Liberian President Ellen Johnson Sirleaf paid emotional tribute Thursday to the American people for their help in battling Ebola and vowed her country would now get back on its feet.
“America responded, you did not run from Liberia,” she told US lawmakers, expressing the “profound gratitude” of Liberia, Guinea and Sierra Leone in helping to combat the worst outbreak of the deadly virus.
“Ebola robbed us of our human need to care and to be cared for,” Sirleaf said, adding the epidemic had “stretched the sacred bonds of families, friends and communities to the breaking point.
“With each painful death the hopes of a nation only recently regenerated after years of war and destruction faded, to be replaced by understandable doubt and fear.”
Liberia, once the country worst hit by Ebola, has registered 4,037 of around 9,600 deaths in the epidemic, which began in Guinea in December 2013.
At its height in the final four months of last year, Liberia and Sierra Leone were recording between 300 and 550 confirmed, suspect and probable cases a week.
It was in some of the darkest days in August when the Liberian leader said she reached out to US President Barack Obama and to the US Congress amid “grim and terrifying” international predictions that before the end of January at least 20,000 people would die every month.
“Liberians experienced the chilling effect of stigmatization and abandonment,” Sirleaf said, adding “the future of Liberia’s peace and democratic stability — whose foundations we had diligently established — thanks to this virus appeared tenuous and fragile.”
But with US help, including a military force which reached 2,800 personnel at one point, there are now only one to three new infections each week in Liberia.

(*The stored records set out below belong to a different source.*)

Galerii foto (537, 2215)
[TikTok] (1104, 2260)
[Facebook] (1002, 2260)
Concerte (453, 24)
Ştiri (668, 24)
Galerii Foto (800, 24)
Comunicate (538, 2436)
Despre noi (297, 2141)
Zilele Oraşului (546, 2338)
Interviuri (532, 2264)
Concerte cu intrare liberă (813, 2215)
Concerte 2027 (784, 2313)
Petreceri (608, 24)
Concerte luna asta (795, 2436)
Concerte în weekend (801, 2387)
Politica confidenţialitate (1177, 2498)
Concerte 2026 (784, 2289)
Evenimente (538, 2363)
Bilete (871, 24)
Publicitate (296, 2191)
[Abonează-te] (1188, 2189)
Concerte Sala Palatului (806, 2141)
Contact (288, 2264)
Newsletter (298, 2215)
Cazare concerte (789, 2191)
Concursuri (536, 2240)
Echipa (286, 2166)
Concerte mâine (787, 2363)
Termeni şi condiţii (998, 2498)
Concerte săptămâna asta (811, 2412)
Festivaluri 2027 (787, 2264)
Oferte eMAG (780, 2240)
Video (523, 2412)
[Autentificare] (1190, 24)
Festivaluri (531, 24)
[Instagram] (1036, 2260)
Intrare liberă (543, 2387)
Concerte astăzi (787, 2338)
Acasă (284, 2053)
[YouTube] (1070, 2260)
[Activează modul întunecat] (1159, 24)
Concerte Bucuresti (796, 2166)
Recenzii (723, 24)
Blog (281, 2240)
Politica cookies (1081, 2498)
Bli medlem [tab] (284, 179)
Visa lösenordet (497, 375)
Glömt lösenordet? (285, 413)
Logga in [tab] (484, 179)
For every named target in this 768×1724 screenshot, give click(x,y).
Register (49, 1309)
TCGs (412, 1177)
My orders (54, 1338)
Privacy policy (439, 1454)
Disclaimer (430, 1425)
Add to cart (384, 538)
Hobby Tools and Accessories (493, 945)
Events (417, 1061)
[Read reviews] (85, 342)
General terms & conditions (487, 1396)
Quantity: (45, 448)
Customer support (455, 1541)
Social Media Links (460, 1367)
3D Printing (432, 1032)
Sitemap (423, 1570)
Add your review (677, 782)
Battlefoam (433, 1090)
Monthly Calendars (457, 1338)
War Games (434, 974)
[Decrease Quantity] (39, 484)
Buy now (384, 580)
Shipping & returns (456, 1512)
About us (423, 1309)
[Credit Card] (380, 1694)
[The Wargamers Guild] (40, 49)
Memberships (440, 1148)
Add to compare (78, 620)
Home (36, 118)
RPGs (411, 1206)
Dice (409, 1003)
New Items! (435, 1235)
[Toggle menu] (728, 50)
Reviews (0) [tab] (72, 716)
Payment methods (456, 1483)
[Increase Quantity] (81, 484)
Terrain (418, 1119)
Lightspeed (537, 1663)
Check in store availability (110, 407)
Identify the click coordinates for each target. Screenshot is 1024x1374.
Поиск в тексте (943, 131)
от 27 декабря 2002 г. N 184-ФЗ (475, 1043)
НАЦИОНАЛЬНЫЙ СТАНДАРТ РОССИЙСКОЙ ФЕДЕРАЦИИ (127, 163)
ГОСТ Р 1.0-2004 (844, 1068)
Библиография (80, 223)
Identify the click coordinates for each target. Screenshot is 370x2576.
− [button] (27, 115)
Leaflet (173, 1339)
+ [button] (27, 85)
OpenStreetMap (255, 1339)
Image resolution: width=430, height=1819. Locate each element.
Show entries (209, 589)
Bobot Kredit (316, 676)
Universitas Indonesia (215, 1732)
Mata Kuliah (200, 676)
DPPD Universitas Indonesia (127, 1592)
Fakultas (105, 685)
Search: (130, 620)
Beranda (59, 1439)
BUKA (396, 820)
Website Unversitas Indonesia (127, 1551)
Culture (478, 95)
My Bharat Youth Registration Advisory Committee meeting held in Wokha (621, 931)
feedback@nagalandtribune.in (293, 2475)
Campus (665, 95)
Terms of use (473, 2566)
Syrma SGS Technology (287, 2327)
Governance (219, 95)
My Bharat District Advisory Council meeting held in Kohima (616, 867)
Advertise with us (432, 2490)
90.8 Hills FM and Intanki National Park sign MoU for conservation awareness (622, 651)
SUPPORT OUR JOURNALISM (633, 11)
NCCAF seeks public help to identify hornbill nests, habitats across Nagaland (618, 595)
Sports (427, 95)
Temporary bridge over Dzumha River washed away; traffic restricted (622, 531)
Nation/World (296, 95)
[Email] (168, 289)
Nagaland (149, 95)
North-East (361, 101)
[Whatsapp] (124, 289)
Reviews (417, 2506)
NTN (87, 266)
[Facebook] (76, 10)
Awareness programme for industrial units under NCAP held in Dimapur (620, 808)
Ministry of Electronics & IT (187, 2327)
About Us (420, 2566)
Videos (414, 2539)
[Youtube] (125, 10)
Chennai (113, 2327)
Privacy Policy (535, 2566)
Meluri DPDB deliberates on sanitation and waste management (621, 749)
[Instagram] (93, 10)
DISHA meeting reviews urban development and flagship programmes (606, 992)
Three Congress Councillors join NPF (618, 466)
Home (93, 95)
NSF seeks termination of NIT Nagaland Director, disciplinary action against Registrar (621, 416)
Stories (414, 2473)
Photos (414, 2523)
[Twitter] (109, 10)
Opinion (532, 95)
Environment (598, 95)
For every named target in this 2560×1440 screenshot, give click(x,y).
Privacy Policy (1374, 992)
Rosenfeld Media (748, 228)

“We are chasing the very last element of the chain of transmission we have,” Sirleaf said, praising all the international and regional military and aid workers who “reached beyond their fears and ran towards the danger and not from it.”
“We can neither rest nor lift our foot off the gas,” Sirleaf admitted, adding “we are determined to get to zero cases by April 15.”
But she acknowledged that with the country’s economy ravaged and the health system strained, there was a long road ahead.
“Travelling that last mile to zero will be the most difficult because the disease has retreated and must now be chased down in every single country.”
But she vowed: “Ebola is no longer an unknown predator hunting the Liberian people. Thanks to your support we are now hunting Ebola.”